# Your assignment
Pictures should not appear in the copy; the records themselves must be written out exactly.

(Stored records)
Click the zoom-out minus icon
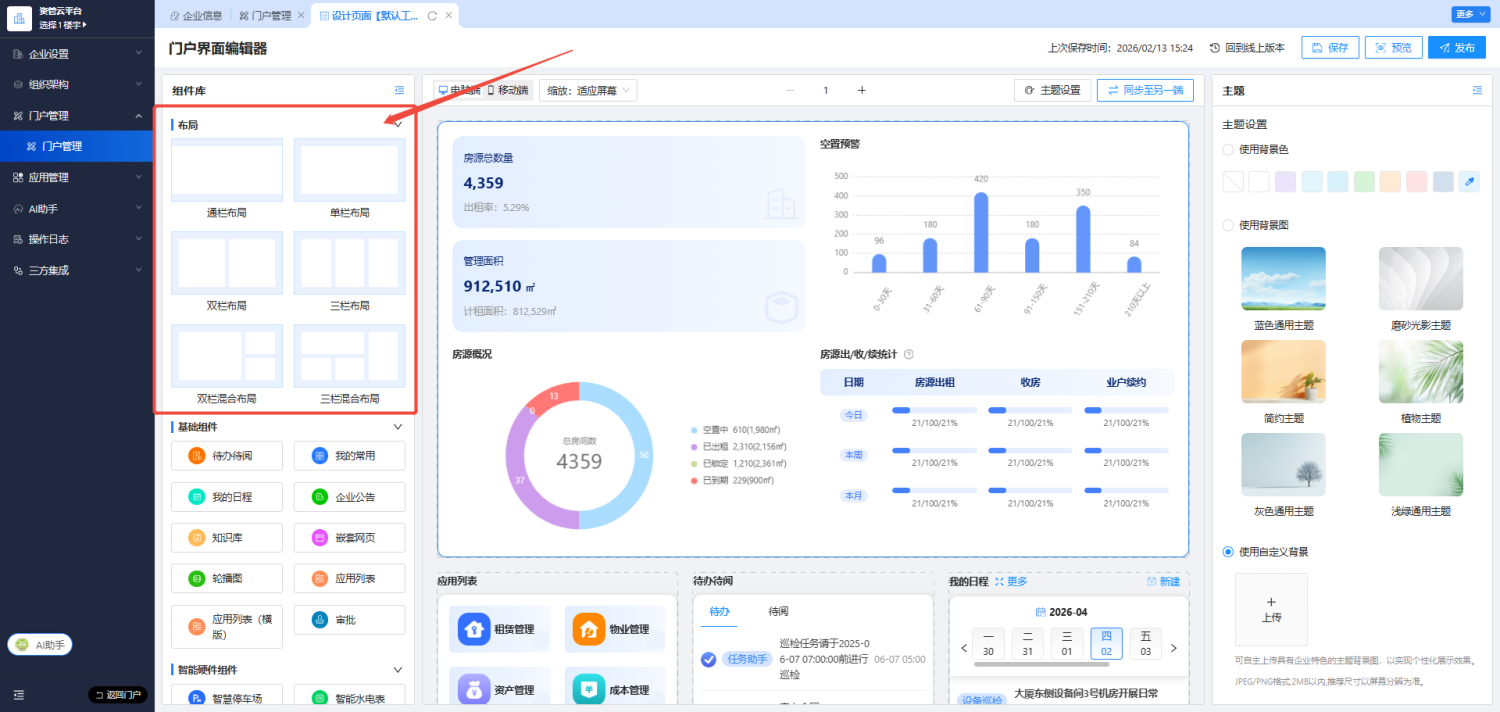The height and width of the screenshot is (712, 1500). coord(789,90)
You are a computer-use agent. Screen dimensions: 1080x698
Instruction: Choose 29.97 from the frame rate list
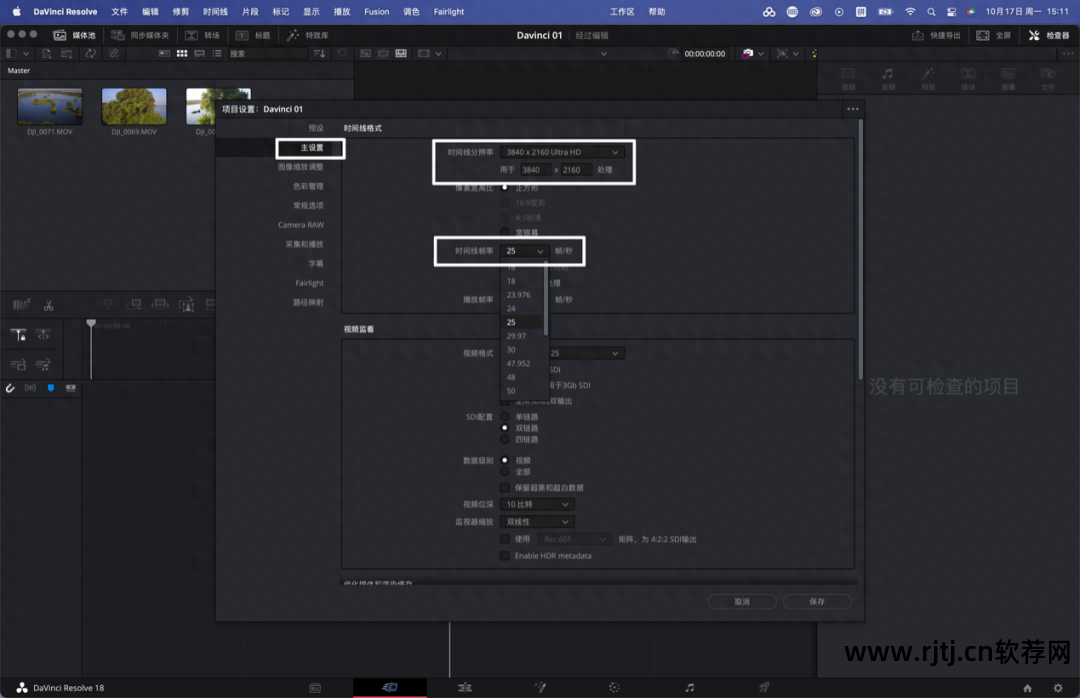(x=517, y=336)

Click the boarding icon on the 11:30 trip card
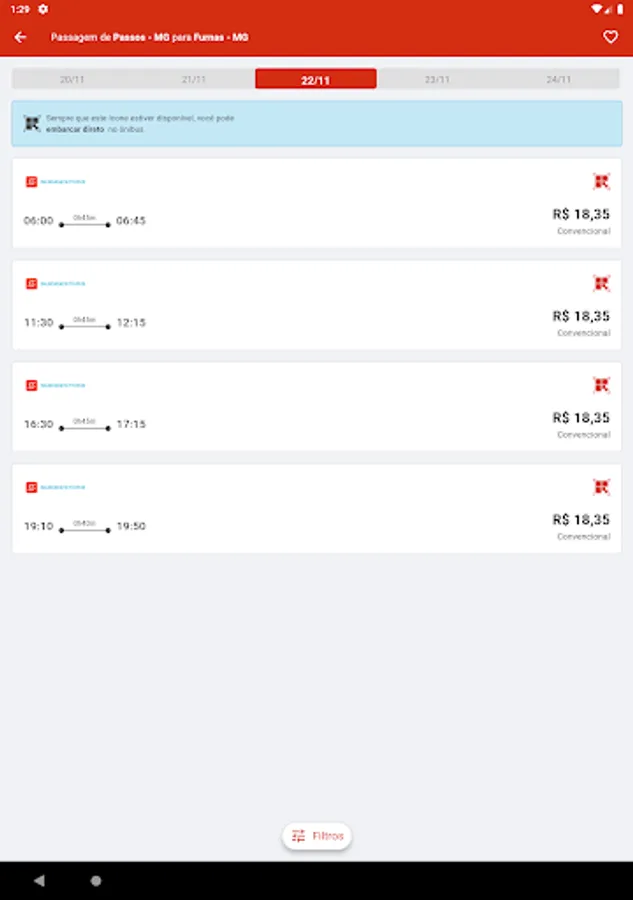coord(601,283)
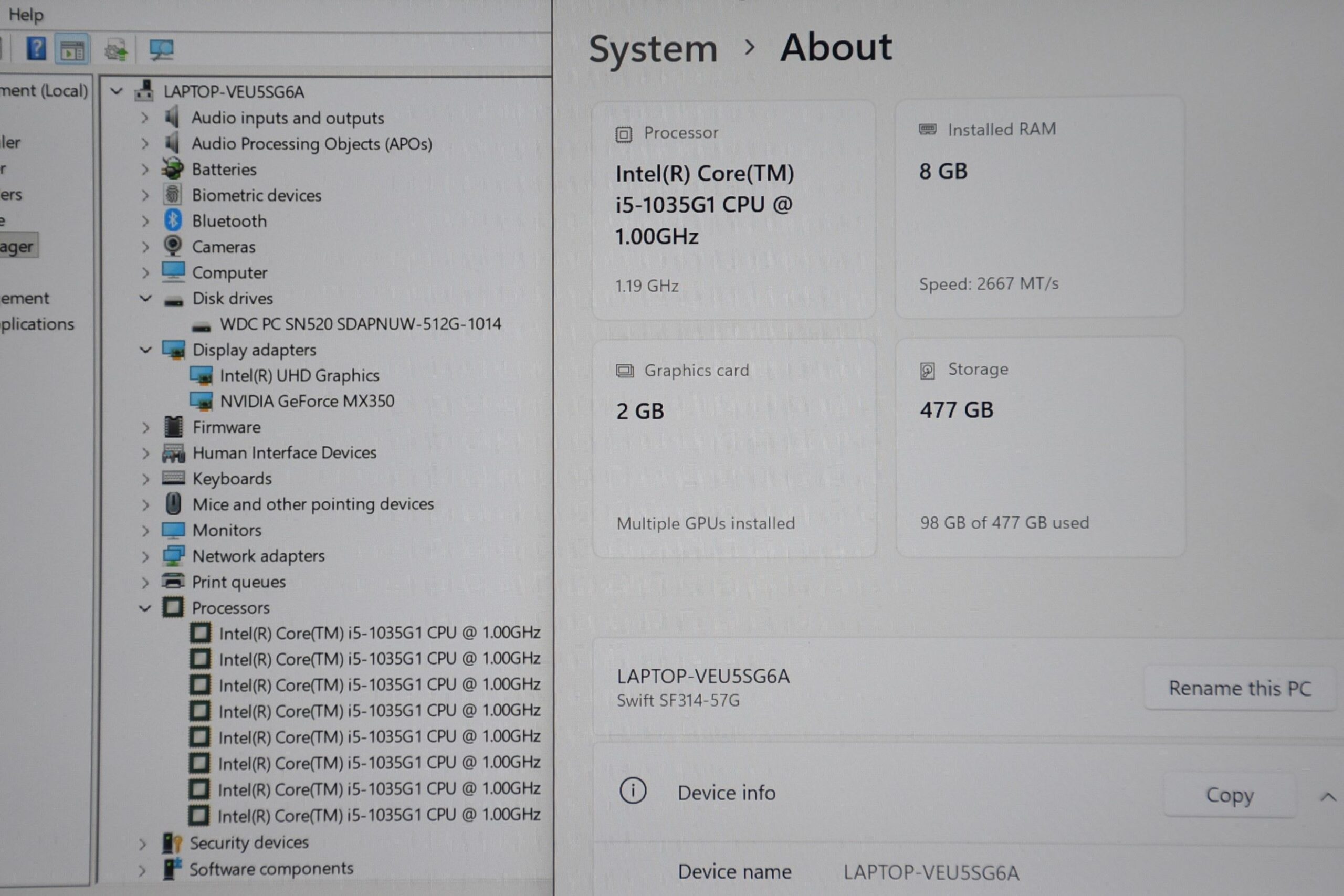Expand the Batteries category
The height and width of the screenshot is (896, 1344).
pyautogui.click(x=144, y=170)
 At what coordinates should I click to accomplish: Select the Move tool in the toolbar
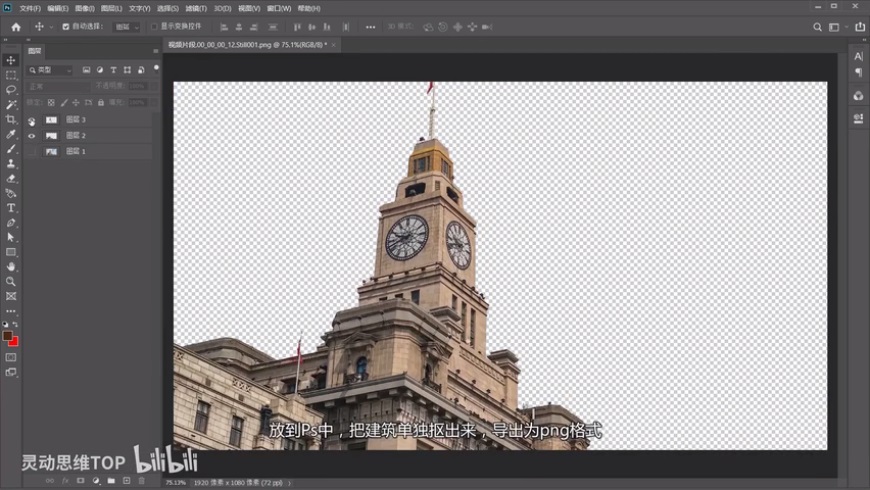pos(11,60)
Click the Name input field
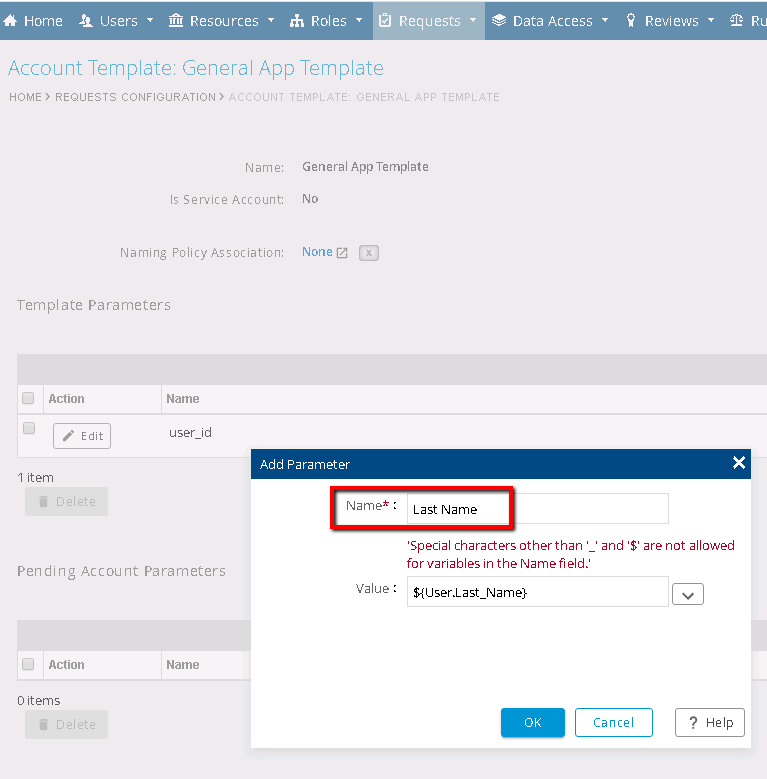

# Task answer
Click the zoom-out minus icon
The height and width of the screenshot is (712, 1500). coord(789,90)
You are a computer-use agent. Screen dimensions: 1080x698
Instruction: Choose 29.97 from the frame rate list
(x=517, y=336)

Click the boarding icon on the 11:30 trip card
coord(601,283)
Expand the Batteries category
The height and width of the screenshot is (896, 1344).
pyautogui.click(x=144, y=170)
 At what coordinates should I click to accomplish: Select the Move tool in the toolbar
pos(11,60)
Click the Name input field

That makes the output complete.